Although rectal thermometry is considered to be the most reliable method of measuring temperature in babies and young children (3), the procedure is poorly tolerated, since the thermometer is inserted just over 1 cm into the rectum and left in situ for approximately 10 seconds (4). Some children also find oral temperature measurements uncomfortable or painful (5). To measure oral temperature, the thermometer should be inserted under the tongue and the child’s mouth kept closed for around 20 seconds (4).
The Infrared Thermometer advantage over traditional methods
Non-contact infrared thermometers (NCITs) can be used to measure temperature rapidly and non-invasively, potentially causing less distress to children than conventional methods. Like infrared tympanic thermometers, NCITs can provide temperature readings within seconds. Most NCITs measure temperature over the central forehead area, but temperature over other body surfaces may also be measured if the child’s forehead is perspiring or if the child is moving. NCITs can also measure children’s temperature while they are sleeping.
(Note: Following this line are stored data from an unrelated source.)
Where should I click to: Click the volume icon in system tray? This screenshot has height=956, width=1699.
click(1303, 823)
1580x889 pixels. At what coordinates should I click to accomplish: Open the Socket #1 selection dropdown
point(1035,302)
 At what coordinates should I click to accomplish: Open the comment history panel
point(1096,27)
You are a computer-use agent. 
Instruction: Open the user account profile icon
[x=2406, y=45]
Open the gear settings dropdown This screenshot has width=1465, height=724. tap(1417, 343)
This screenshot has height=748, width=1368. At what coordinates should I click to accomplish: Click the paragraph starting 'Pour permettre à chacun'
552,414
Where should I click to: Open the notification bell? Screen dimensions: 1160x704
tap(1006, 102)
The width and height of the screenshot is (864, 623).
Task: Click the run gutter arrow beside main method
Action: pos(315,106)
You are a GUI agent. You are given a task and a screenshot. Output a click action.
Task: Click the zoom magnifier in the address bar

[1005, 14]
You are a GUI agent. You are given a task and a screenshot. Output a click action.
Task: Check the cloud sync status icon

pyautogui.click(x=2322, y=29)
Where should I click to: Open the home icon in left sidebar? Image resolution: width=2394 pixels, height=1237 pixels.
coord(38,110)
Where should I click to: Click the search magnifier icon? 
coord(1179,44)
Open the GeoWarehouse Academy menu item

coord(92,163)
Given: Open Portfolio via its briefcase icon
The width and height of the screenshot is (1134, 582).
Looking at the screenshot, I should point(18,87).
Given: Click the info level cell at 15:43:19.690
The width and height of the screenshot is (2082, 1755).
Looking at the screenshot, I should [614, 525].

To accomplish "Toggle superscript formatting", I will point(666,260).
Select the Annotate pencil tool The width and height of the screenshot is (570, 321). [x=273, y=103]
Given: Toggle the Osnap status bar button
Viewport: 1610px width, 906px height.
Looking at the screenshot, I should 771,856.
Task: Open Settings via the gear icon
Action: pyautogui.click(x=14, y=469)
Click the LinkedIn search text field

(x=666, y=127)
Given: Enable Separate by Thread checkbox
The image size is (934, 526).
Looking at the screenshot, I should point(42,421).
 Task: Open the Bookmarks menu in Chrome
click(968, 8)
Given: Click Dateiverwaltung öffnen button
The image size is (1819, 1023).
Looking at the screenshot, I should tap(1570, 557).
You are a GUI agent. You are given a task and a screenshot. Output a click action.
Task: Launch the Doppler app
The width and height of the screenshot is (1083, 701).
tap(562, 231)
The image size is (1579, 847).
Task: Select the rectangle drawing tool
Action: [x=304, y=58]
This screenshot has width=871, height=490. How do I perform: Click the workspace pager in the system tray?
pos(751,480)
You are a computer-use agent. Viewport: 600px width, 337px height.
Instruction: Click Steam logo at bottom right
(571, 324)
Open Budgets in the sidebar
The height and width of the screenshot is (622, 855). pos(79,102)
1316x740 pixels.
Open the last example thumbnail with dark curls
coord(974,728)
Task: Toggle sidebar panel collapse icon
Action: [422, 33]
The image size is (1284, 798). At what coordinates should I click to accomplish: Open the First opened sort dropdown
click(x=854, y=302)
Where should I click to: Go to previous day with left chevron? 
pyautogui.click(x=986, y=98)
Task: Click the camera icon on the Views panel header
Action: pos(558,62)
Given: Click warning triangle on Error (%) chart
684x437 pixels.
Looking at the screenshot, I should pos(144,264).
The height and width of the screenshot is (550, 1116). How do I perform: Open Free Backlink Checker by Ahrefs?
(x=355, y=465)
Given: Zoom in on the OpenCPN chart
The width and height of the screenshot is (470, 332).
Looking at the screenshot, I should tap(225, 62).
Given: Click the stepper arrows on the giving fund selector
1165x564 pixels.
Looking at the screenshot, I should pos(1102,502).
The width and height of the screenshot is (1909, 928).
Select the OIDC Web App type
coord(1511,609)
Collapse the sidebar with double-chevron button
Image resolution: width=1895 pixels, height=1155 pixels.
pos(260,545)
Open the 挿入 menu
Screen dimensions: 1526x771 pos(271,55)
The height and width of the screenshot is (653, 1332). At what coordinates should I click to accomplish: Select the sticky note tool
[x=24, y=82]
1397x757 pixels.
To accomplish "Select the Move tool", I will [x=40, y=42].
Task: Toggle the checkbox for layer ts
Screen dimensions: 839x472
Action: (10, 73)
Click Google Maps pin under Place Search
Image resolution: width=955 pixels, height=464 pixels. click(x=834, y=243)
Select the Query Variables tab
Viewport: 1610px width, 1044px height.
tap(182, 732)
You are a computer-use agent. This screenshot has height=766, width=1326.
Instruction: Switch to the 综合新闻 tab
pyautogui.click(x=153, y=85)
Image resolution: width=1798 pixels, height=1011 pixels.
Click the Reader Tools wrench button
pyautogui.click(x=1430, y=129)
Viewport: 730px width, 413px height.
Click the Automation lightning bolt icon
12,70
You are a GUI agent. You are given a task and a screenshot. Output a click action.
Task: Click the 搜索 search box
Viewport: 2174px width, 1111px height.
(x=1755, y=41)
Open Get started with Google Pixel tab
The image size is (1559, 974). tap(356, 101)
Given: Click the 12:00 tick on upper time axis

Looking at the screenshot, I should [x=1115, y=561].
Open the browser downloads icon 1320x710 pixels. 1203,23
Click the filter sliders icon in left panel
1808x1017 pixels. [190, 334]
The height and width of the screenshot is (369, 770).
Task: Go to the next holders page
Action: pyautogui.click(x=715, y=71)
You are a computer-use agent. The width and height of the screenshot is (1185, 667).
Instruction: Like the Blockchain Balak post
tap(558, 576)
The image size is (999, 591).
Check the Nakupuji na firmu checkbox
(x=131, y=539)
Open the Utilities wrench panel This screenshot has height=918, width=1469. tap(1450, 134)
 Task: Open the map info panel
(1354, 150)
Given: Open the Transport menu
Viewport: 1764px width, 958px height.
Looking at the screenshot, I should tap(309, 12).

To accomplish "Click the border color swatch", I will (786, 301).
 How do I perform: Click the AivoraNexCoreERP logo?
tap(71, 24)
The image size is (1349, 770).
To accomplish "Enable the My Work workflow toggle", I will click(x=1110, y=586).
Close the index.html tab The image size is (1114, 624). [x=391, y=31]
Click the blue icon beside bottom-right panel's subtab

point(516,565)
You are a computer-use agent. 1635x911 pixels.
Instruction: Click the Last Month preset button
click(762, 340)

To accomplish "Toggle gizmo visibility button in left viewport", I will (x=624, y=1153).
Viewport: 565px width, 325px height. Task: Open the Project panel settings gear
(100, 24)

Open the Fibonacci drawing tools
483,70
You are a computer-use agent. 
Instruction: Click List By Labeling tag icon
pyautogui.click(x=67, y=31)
Since the use of NCITs does not involve any body surface contact, the risk of cross-infection is negligible and neither disinfection nor disposable probe covers are needed.
Details of Technology:
Most Thermal thermometers have received FDA and CE approval for use in clinical settings. The manufacturers recommend that temperature should be measured over body surfaces which are not perspiring or covered by hair in a draft-free room at a constant temperature between 16°C and 40°C.
The most basic model we have in our online shop is the , which can be used to measure temperature by holding the thermometer over the central forehead. Thermometers in the Infrared thermometers series can also be used to measure temperature over other areas of the body, including the neck, umbilicus and axilla.
Temperature measurements are obtained by holding the thermometer approximately 3 cm from the body surface. An LED system emits two tracker light beams, which converge to form a single red spot at the correct measurement distance. The thermometer’s internal software applies a correction, taking into account the room temperature, to give a temperature value approximately equivalent to oral temperature.These thermometers can also be programmed to calculate temperature values approximately equivalent to rectal temperature. A temperature reading is obtained within one second and further temperature measurements can be obtained immediately afterwards.